On New Year’s Eve it is also practiced the egg fortune-telling. At the year crossing, a raw egg is placed into a glass of water. It will grow to be beautiful, like an ice palace, and the shapes it will take may be interpreted, just like coffee fortune-telling. Should the egg grow beautifully, the year will be a good one, should it remain squat, then no good is to come out of it.
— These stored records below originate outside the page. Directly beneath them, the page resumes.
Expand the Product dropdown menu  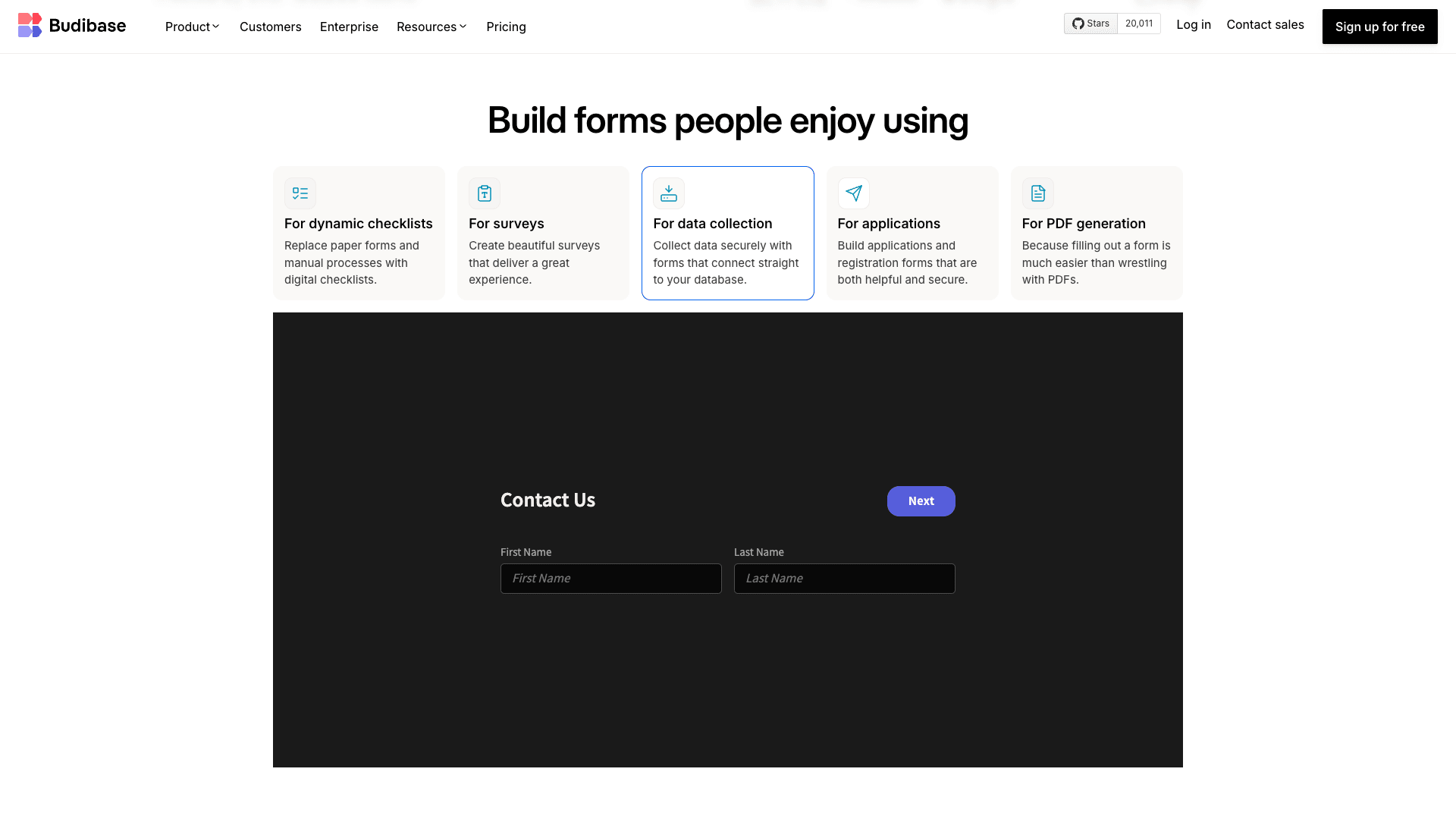coord(192,27)
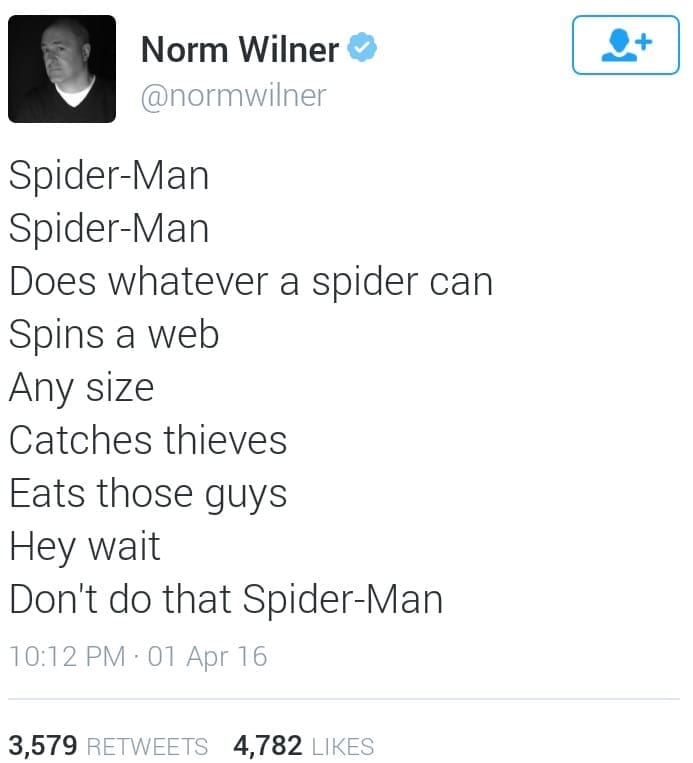Click the 10:12 PM time in timestamp
This screenshot has height=763, width=693.
tap(68, 656)
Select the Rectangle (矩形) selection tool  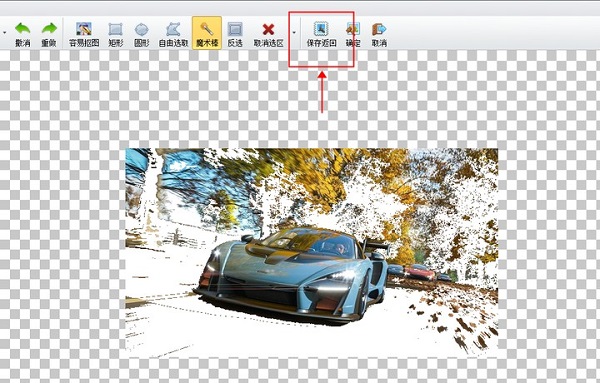[115, 34]
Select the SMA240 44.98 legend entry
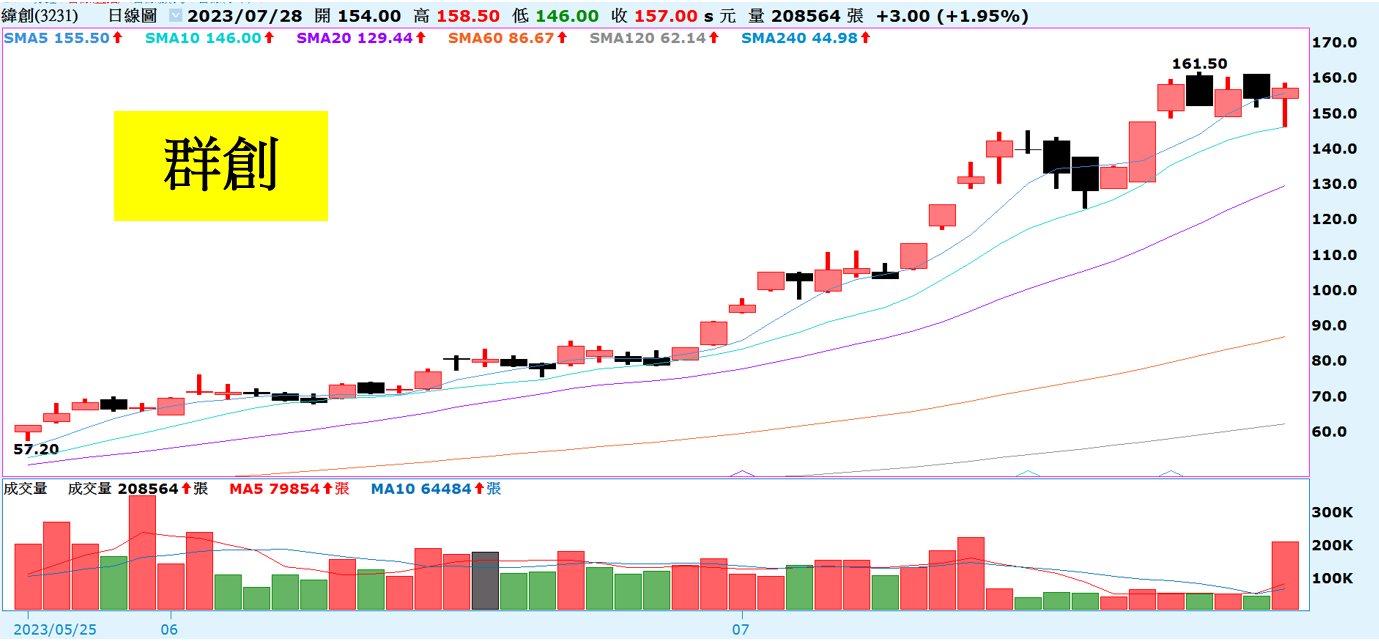 798,38
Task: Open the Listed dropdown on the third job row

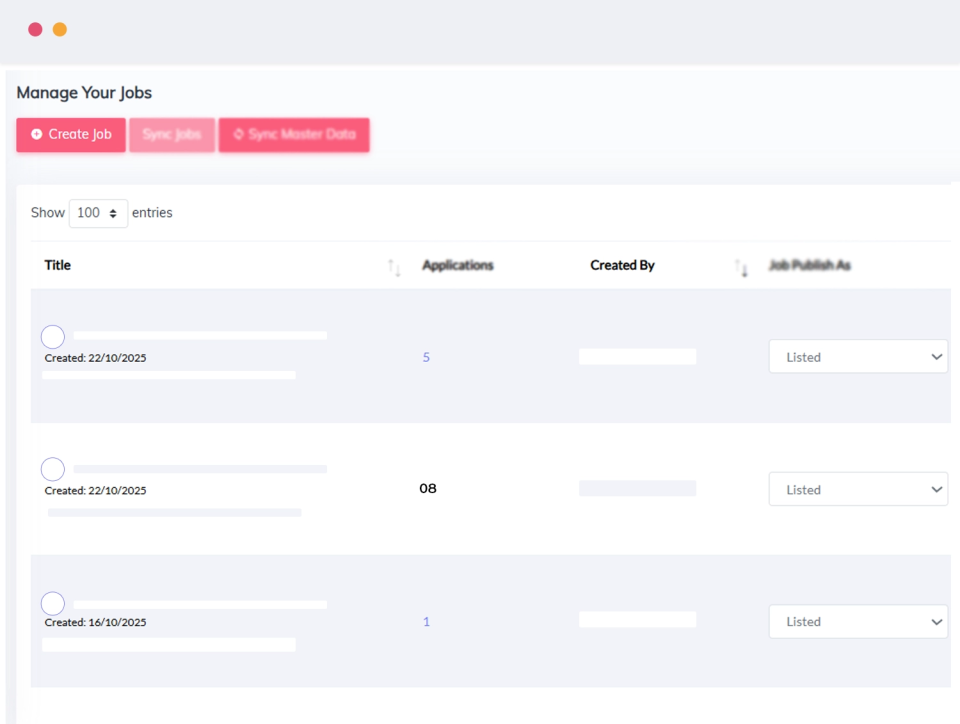Action: click(x=858, y=621)
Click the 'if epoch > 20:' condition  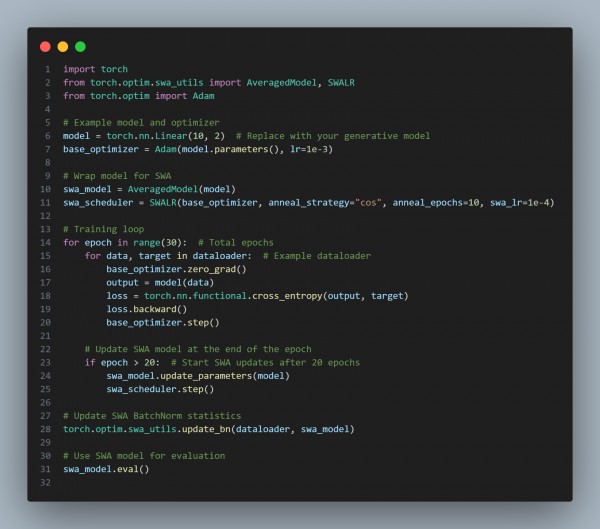click(125, 362)
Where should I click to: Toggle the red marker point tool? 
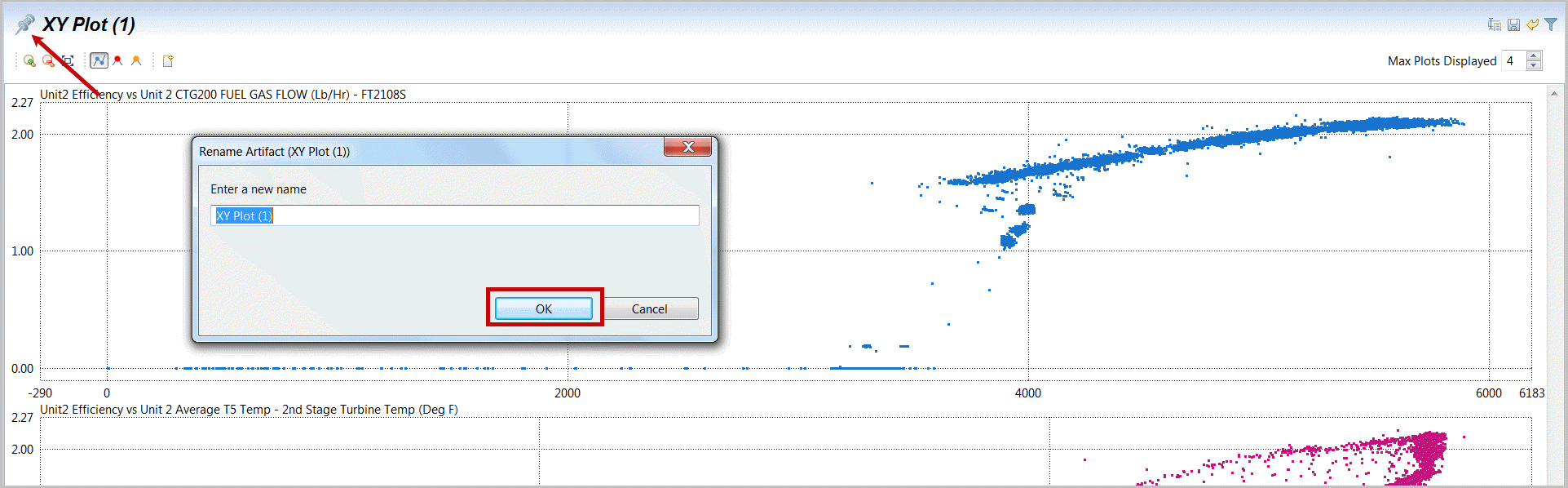tap(118, 61)
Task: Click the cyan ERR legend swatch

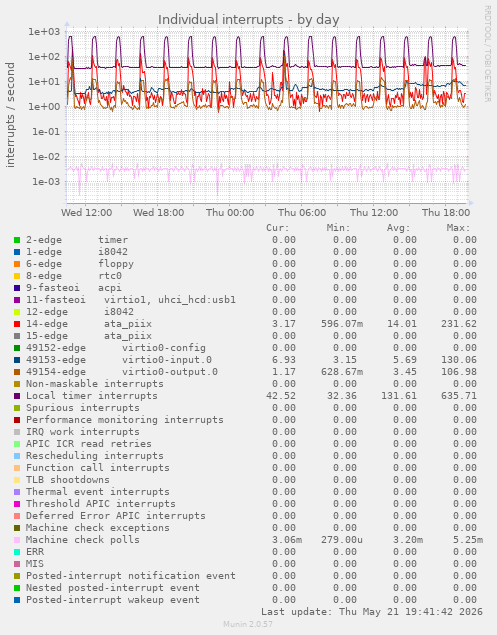Action: (17, 552)
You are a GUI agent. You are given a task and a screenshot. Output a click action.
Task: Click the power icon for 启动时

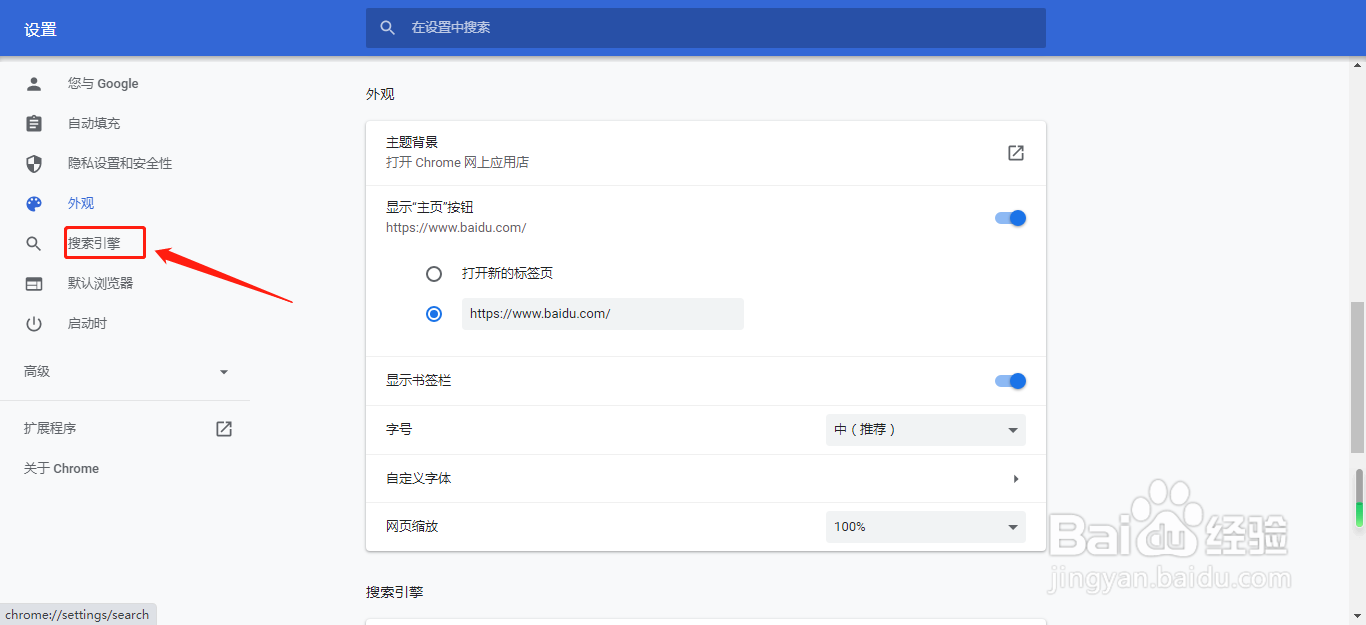click(x=34, y=324)
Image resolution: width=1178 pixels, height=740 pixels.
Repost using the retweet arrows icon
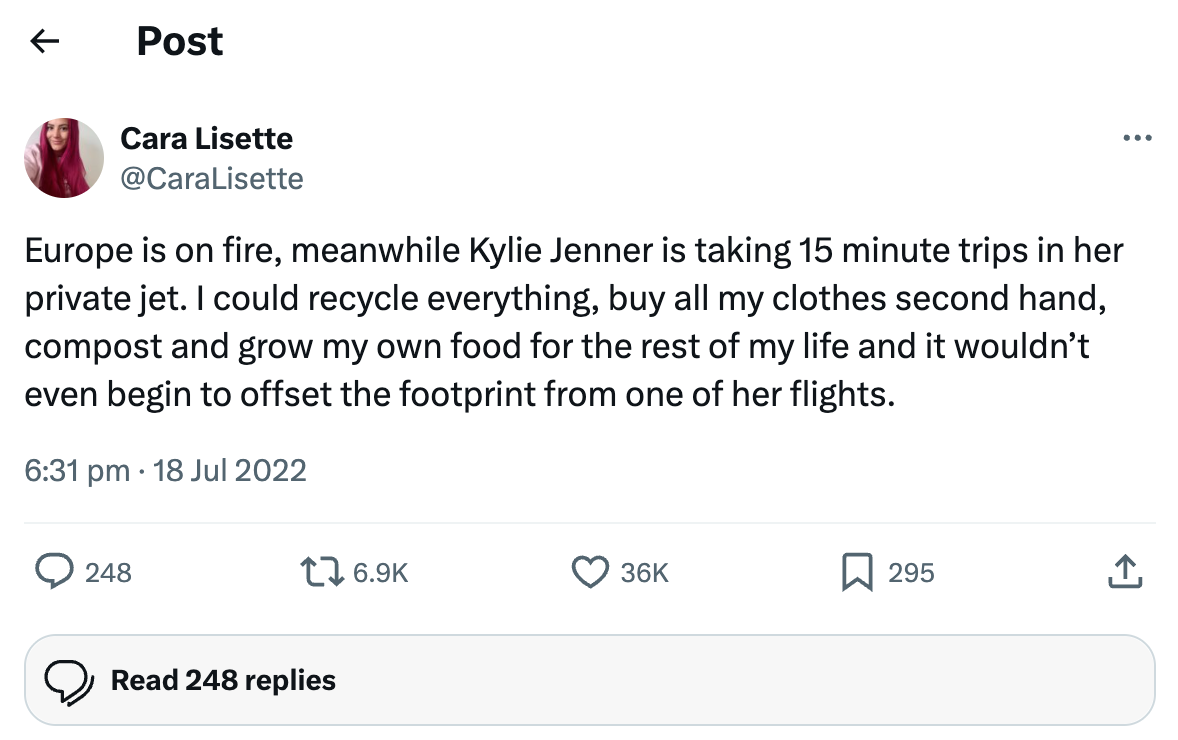click(x=319, y=572)
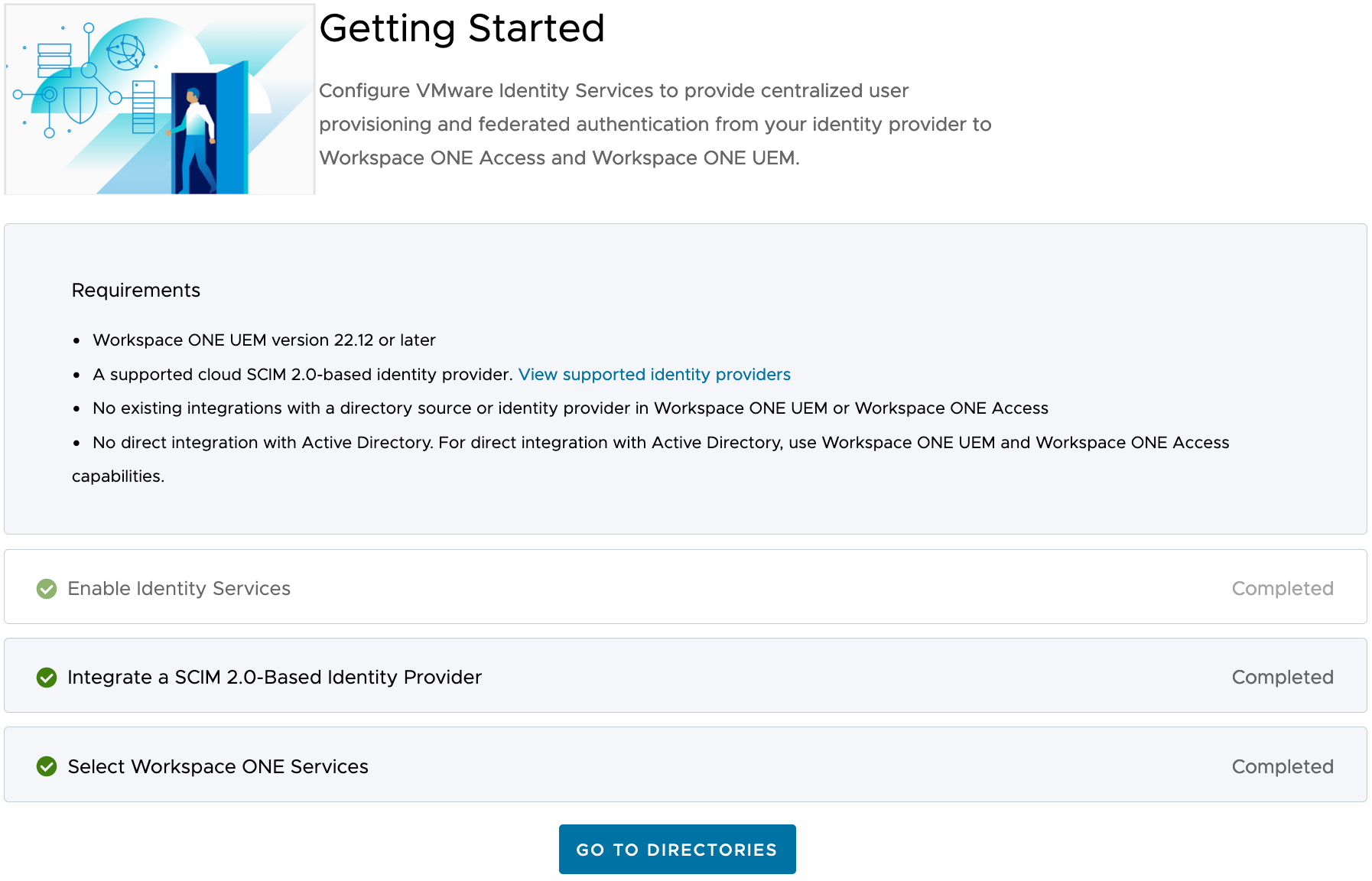Click the shield icon in the illustration

click(x=80, y=104)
Everyone wants to know what traditions have to say on the financial status for the year to come. For safety purposes, an ancient custom recommends that, in the morning of January 1st, everyone should put some coins in the water used for washing their faces. Some people even put in banknotes. In the city, money is put in the hot tub. In the country side, in some areas, women bake cakes and pies in which they hide coins to be found by those who eat them. The one who finds the money will have money the entire year. Unfortunately, this custom is practiced more and more rarely.
Chasing away bad spirits
Romanian people living in Transylvania have been concerned even since the ancient times with customs related to chase away bad spirits. In the ancient belief, making noise using a ringer, a whip or a bell, chases away spirits. The belief also says that at the year crossing heavens open and people may have direct contact with God by means of good thoughts, prayers and mercy. Some people prefer to go to church on New Year’s Eve and attend the religious ceremony.